Exercise task — Copy out the records from the line containing "Open the Settings tab in the effects panel" through the end of the records, inclusive, and return them unchanged.
** Begin **
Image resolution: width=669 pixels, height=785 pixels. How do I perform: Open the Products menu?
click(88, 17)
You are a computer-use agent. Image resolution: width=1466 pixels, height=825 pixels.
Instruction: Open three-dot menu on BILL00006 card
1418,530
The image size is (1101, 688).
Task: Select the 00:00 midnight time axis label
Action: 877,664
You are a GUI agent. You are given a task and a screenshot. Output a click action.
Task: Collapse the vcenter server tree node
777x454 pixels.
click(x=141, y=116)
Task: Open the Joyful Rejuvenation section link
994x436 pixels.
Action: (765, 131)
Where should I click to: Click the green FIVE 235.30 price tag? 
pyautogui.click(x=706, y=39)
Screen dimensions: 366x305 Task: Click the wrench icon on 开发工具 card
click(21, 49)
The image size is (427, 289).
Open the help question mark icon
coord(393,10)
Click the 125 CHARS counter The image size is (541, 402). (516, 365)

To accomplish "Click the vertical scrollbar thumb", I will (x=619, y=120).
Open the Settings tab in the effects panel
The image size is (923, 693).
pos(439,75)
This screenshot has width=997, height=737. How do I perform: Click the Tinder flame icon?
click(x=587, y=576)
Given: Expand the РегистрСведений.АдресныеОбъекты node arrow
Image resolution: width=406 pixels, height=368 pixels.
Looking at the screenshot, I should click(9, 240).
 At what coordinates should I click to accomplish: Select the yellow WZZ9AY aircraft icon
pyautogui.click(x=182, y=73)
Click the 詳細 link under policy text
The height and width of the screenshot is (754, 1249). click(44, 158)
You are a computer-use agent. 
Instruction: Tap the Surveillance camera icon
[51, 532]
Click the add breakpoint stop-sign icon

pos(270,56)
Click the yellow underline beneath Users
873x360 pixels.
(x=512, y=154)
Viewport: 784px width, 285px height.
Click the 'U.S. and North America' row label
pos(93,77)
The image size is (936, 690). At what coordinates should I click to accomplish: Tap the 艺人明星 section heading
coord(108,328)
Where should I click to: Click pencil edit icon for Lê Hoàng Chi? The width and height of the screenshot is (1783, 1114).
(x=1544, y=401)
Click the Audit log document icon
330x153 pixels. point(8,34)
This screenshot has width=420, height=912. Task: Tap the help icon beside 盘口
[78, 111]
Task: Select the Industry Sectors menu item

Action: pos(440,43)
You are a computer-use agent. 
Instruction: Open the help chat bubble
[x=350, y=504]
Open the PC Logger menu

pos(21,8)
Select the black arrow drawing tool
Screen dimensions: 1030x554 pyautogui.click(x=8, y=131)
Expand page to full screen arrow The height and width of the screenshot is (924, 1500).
** End **
Problem solution —
Open the Settings tab in the effects panel
The image size is (923, 693).
pos(439,75)
This screenshot has width=997, height=737. How do I perform: Click the Tinder flame icon?
click(x=587, y=576)
Given: Expand the РегистрСведений.АдресныеОбъекты node arrow
Image resolution: width=406 pixels, height=368 pixels.
Looking at the screenshot, I should click(9, 240).
 At what coordinates should I click to accomplish: Select the yellow WZZ9AY aircraft icon
pyautogui.click(x=182, y=73)
Click the 詳細 link under policy text
The height and width of the screenshot is (754, 1249). click(44, 158)
You are a computer-use agent. 
Instruction: Tap the Surveillance camera icon
[51, 532]
Click the add breakpoint stop-sign icon

pos(270,56)
Click the yellow underline beneath Users
873x360 pixels.
(x=512, y=154)
Viewport: 784px width, 285px height.
Click the 'U.S. and North America' row label
pos(93,77)
The image size is (936, 690). At what coordinates should I click to accomplish: Tap the 艺人明星 section heading
coord(108,328)
Where should I click to: Click pencil edit icon for Lê Hoàng Chi? The width and height of the screenshot is (1783, 1114).
(x=1544, y=401)
Click the Audit log document icon
330x153 pixels. point(8,34)
This screenshot has width=420, height=912. Task: Tap the help icon beside 盘口
[78, 111]
Task: Select the Industry Sectors menu item

Action: pos(440,43)
You are a computer-use agent. 
Instruction: Open the help chat bubble
[x=350, y=504]
Open the PC Logger menu

pos(21,8)
Select the black arrow drawing tool
Screen dimensions: 1030x554 pyautogui.click(x=8, y=131)
Expand page to full screen arrow The height and width of the screenshot is (924, 1500).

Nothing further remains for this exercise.